PROVIDED RECORDS.
*-*-*

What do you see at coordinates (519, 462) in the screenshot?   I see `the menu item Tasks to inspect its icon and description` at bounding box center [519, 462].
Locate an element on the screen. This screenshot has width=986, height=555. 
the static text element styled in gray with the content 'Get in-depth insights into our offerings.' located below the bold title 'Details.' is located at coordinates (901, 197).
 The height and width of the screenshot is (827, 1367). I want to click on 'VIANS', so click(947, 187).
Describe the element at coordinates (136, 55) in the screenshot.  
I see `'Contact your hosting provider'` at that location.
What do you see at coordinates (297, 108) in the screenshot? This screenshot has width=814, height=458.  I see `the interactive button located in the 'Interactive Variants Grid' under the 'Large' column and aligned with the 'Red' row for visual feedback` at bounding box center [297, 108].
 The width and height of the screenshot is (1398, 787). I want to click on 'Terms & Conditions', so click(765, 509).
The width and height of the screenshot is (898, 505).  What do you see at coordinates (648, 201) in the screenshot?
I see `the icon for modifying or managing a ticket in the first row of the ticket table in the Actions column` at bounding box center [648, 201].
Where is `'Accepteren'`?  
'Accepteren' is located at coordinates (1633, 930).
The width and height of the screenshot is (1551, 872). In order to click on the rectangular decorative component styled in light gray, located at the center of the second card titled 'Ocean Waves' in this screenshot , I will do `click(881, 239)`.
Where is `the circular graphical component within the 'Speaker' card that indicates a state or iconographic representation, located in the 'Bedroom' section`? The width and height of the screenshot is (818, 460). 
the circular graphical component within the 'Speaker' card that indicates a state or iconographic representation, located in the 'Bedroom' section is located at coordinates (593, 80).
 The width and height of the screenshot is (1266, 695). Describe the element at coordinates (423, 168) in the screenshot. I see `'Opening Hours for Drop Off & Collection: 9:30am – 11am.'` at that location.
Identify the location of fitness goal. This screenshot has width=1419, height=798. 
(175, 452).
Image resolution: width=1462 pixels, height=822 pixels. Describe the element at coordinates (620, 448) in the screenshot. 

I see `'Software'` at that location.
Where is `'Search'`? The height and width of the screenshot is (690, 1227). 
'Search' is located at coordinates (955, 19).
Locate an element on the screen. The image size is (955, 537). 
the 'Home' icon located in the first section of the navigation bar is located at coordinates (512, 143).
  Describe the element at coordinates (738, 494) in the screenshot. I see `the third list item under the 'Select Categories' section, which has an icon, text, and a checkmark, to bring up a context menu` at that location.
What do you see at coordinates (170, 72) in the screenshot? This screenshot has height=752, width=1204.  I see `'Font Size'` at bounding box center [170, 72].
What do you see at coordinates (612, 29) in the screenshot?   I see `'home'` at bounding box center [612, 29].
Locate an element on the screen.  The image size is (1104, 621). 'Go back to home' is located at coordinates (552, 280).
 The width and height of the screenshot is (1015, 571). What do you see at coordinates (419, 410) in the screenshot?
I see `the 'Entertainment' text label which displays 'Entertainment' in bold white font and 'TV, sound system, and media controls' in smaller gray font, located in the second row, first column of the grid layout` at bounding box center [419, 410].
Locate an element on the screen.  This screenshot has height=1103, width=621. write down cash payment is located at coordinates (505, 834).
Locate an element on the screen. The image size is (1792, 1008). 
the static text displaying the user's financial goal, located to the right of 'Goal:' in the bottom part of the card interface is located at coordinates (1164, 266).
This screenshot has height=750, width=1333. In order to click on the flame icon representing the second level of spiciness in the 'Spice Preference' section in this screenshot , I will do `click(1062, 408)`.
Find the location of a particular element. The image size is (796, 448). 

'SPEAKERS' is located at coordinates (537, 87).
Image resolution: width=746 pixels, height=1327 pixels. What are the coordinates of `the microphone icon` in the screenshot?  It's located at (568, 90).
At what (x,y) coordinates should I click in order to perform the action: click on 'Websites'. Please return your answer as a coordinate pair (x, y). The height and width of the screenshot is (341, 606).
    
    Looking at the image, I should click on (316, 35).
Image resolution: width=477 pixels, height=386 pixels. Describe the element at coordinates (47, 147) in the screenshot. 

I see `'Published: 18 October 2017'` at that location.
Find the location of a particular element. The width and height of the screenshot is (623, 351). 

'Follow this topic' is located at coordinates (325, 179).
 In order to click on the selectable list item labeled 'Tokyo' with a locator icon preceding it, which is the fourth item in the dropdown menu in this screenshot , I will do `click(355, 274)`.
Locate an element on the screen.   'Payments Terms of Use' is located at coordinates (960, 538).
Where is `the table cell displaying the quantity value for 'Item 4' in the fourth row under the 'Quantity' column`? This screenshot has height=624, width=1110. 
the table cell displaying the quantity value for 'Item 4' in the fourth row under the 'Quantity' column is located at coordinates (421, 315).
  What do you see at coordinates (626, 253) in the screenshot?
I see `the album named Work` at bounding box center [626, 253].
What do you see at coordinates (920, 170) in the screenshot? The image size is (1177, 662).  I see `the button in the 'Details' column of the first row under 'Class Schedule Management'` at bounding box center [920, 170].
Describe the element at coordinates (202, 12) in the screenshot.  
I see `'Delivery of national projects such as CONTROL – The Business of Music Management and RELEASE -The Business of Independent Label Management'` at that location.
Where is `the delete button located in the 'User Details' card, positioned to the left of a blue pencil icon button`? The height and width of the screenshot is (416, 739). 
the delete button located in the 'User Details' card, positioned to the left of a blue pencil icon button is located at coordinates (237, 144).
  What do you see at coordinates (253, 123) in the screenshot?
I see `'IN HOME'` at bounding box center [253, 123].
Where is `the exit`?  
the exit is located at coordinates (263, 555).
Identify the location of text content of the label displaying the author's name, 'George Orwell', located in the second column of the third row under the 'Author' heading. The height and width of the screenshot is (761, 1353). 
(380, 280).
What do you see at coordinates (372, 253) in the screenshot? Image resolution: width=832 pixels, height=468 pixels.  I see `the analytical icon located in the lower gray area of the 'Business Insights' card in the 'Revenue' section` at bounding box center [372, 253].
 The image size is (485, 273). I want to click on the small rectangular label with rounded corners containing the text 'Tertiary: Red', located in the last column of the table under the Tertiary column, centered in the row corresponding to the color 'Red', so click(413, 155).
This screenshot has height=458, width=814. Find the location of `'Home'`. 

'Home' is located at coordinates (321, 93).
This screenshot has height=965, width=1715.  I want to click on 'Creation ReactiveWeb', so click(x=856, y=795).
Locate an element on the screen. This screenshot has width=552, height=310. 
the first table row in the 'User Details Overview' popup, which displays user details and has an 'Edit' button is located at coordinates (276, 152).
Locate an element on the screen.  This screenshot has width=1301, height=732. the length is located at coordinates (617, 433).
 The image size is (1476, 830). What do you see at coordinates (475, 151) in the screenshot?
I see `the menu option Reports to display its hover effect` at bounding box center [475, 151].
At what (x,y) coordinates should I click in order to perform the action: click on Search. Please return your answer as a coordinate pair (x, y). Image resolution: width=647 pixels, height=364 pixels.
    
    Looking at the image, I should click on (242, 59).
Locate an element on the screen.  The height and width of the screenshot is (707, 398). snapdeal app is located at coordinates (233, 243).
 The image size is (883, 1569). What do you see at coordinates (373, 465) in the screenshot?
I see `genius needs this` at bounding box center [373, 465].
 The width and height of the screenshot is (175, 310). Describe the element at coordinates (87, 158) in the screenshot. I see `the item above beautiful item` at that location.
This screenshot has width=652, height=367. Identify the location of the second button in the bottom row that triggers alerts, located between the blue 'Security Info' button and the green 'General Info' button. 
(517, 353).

*-*-*

Count the lines in the rows above that contain the string "your", treating uppercase and lowercase as different. Reply with the number only.

3